The present study was conducted to determine the role of two autocrine factors, activin A and transforming growth factor β (TGF‐β), in the growth regulation of AML12 hepatocytes. We overexpressed truncated type II activin and/or TGF‐β receptors in AML12 cells. In AML12 cells overexpressing truncated type II activin receptors (AML‐tAR cells), the inhibitory effect of activin A on DNA synthesis was completely blocked. AML‐tAR cells proliferated faster than parental cells, both in the presence and absence of epidermal growth factor (EGF). However, AML‐tAR cells could not grow in soft agar. Follistatin augmented EGF‐induced DNA synthesis in AML12 cells, whereas it was ineffective in AML‐tAR cells. In AML12 cells overexpressing truncated type II TGF‐β receptor (AML‐tTR cells), the inhibitory effect of TGF‐β on DNA synthesis was blocked.

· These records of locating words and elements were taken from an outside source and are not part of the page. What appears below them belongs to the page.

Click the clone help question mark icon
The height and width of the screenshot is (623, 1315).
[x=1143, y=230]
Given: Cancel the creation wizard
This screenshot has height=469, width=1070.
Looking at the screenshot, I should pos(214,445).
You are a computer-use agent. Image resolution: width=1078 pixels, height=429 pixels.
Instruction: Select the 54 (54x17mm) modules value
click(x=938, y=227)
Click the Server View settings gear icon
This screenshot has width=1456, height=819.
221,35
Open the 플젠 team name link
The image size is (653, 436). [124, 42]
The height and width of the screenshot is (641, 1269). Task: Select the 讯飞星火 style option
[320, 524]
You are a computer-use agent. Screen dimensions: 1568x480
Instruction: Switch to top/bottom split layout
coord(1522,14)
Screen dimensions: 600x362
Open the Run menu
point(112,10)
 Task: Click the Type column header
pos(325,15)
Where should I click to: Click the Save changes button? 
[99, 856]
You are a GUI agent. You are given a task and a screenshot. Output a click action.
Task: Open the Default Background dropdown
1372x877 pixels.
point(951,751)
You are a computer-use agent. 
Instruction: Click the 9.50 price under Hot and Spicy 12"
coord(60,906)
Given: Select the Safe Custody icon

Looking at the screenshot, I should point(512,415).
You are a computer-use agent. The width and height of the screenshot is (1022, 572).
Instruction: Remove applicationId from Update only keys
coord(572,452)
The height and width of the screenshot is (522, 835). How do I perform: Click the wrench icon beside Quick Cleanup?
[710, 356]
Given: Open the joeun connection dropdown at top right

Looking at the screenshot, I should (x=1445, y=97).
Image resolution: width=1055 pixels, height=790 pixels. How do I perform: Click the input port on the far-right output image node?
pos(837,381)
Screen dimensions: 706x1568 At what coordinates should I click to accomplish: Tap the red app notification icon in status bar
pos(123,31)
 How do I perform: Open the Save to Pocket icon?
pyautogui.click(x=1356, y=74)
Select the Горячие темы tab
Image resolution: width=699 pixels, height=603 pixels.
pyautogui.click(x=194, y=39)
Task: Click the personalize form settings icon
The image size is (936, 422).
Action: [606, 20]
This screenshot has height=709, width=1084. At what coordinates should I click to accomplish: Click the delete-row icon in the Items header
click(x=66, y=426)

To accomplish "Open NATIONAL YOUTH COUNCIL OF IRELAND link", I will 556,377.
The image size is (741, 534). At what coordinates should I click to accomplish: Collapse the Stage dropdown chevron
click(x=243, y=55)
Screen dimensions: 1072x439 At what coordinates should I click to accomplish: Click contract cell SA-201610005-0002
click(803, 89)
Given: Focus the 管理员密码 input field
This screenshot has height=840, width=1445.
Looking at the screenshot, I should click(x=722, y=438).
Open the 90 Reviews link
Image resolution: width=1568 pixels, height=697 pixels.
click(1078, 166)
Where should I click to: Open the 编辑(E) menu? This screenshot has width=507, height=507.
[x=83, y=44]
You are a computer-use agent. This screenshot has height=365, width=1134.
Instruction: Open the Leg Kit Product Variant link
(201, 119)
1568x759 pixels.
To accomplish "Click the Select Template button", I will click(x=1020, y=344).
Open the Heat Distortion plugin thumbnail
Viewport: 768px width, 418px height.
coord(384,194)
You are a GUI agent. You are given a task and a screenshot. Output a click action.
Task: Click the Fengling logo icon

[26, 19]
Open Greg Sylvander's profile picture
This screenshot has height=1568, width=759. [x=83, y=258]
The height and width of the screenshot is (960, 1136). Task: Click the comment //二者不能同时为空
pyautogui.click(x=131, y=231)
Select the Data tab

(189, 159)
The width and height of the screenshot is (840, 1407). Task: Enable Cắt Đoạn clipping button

AML‐tTR cells proliferated faster than parental cells, both in the presence and absence of EGF, but at a slower rate than that of AML‐tAR cells. AML‐tTR cells did not grow in soft agar. The growth rate of cells overexpressing both types of truncated receptors was identical to that of AML‐tAR cells, and these cells did not grow in soft agar. These results indicate that both activin A and TGF‐β act as autocrine inhibitors of DNA synthesis in AML12 cells, and that the blocking of the actions of two factors does not lead to transformation. Activin A is a predominant autocrine factor in these cells.